── AVAILABLE DATA ──

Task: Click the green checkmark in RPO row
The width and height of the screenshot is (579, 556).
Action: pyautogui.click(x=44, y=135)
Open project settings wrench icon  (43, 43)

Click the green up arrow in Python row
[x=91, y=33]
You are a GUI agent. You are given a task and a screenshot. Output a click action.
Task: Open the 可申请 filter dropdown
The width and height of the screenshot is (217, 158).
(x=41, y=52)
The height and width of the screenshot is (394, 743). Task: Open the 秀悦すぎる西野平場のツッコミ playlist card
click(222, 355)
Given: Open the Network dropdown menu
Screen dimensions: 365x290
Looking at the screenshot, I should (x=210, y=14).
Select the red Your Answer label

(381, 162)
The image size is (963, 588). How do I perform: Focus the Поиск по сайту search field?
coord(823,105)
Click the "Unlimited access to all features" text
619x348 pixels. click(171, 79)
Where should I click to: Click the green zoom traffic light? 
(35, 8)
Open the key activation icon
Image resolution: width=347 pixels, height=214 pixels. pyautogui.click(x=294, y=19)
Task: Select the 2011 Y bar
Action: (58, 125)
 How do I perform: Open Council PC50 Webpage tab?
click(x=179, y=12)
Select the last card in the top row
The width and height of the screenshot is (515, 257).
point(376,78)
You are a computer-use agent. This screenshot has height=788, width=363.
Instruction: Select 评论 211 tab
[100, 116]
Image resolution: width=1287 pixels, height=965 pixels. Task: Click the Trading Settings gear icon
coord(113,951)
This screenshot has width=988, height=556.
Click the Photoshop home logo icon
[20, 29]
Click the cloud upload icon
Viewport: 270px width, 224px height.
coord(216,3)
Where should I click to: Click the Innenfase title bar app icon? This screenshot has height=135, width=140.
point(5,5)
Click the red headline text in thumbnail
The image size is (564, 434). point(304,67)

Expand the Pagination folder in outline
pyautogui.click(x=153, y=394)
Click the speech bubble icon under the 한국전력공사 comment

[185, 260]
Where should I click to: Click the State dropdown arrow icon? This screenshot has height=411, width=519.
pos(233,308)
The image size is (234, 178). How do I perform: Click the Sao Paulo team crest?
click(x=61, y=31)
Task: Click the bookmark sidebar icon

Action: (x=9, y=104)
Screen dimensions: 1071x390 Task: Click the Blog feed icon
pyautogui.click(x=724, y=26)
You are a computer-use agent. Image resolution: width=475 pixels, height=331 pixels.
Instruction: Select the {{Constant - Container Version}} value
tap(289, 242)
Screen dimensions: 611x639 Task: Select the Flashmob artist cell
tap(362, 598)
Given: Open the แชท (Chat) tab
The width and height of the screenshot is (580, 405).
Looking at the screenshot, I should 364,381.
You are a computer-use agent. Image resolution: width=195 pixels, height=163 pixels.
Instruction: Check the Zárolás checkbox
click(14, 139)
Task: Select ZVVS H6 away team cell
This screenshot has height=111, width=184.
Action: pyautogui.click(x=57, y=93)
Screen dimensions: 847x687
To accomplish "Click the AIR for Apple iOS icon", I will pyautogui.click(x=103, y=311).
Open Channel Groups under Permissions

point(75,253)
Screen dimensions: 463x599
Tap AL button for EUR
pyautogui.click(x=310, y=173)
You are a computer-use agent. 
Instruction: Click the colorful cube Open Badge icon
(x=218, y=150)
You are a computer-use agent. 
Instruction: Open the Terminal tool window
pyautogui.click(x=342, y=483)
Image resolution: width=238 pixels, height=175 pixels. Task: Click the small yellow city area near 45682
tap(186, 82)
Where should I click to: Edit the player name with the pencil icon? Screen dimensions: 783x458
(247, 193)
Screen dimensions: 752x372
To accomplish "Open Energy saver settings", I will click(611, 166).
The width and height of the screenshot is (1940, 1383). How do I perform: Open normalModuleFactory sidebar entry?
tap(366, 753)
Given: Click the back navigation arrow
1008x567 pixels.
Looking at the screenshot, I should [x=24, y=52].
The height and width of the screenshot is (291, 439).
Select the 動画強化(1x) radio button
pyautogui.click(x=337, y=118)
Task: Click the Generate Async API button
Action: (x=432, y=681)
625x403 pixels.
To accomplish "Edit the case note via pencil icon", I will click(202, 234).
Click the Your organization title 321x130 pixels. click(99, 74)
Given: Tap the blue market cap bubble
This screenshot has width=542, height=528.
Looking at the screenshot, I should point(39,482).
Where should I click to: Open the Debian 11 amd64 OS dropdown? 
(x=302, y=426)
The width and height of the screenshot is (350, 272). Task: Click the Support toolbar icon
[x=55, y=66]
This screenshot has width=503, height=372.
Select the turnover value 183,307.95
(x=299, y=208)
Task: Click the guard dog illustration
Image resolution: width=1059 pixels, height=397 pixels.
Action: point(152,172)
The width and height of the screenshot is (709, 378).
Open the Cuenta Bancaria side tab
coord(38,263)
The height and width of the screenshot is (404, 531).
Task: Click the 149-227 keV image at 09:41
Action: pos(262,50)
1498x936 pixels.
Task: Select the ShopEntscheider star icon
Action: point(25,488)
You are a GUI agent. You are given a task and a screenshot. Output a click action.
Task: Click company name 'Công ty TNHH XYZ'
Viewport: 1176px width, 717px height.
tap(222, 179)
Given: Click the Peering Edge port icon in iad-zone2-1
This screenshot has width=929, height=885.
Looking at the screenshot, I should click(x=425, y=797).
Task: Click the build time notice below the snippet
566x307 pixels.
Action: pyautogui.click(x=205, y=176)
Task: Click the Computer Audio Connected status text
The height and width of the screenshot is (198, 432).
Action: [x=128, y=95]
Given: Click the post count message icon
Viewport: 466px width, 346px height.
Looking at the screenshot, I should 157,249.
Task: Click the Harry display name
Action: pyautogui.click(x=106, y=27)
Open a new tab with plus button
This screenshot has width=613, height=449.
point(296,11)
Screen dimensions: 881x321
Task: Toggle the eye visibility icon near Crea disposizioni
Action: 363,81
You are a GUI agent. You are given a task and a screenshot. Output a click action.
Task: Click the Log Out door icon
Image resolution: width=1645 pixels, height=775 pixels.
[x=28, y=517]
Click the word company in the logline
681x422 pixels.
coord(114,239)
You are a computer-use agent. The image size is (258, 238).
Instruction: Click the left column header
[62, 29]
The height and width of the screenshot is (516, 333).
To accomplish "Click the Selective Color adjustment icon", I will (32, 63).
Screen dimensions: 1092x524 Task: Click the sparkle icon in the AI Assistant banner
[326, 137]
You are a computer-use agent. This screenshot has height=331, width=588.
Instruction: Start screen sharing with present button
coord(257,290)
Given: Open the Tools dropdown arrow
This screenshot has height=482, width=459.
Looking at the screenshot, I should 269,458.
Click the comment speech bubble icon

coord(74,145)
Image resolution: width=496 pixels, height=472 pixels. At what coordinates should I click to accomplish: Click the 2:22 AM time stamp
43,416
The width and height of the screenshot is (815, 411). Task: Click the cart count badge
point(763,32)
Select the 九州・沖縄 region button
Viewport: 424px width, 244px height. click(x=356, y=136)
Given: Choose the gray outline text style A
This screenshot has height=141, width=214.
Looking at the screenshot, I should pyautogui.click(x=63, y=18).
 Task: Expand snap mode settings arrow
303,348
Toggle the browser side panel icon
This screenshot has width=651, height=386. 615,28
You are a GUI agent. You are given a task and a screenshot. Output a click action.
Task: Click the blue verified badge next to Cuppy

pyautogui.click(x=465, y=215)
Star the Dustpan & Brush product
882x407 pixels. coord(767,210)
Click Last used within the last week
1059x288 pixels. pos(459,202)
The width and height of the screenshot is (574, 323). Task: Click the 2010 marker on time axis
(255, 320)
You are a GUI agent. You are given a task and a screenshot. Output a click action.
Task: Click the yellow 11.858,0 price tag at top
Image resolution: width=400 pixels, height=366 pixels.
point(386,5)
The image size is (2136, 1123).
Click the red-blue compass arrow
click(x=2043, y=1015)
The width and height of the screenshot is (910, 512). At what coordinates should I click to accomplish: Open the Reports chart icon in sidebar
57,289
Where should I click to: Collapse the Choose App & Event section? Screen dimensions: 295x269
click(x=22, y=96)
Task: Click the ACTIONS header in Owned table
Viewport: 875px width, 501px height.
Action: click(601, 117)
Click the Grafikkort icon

───

Rewrite the lines from the one containing "Open the key activation icon" to the one containing "pyautogui.click(x=724, y=26)" as a numbered list, omitting blank lines.

1. Open the key activation icon
2. Image resolution: width=347 pixels, height=214 pixels. pyautogui.click(x=294, y=19)
3. Task: Select the 2011 Y bar
4. Action: (58, 125)
5.  How do I perform: Open Council PC50 Webpage tab?
6. click(x=179, y=12)
7. Select the last card in the top row
8. The width and height of the screenshot is (515, 257).
9. point(376,78)
10. You are a computer-use agent. This screenshot has height=788, width=363.
11. Instruction: Select 评论 211 tab
12. [100, 116]
13. Image resolution: width=1287 pixels, height=965 pixels. Task: Click the Trading Settings gear icon
14. coord(113,951)
15. This screenshot has width=988, height=556.
16. Click the Photoshop home logo icon
17. [20, 29]
18. Click the cloud upload icon
19. Viewport: 270px width, 224px height.
20. coord(216,3)
21. Where should I click to: Click the Innenfase title bar app icon? This screenshot has height=135, width=140.
22. point(5,5)
23. Click the red headline text in thumbnail
24. The image size is (564, 434). point(304,67)
25. Expand the Pagination folder in outline
26. pyautogui.click(x=153, y=394)
27. Click the speech bubble icon under the 한국전력공사 comment
28. [185, 260]
29. Where should I click to: Click the State dropdown arrow icon? This screenshot has height=411, width=519.
30. pos(233,308)
31. The image size is (234, 178). How do I perform: Click the Sao Paulo team crest?
32. click(x=61, y=31)
33. Task: Click the bookmark sidebar icon
34. Action: (x=9, y=104)
35. Screen dimensions: 1071x390 Task: Click the Blog feed icon
36. pyautogui.click(x=724, y=26)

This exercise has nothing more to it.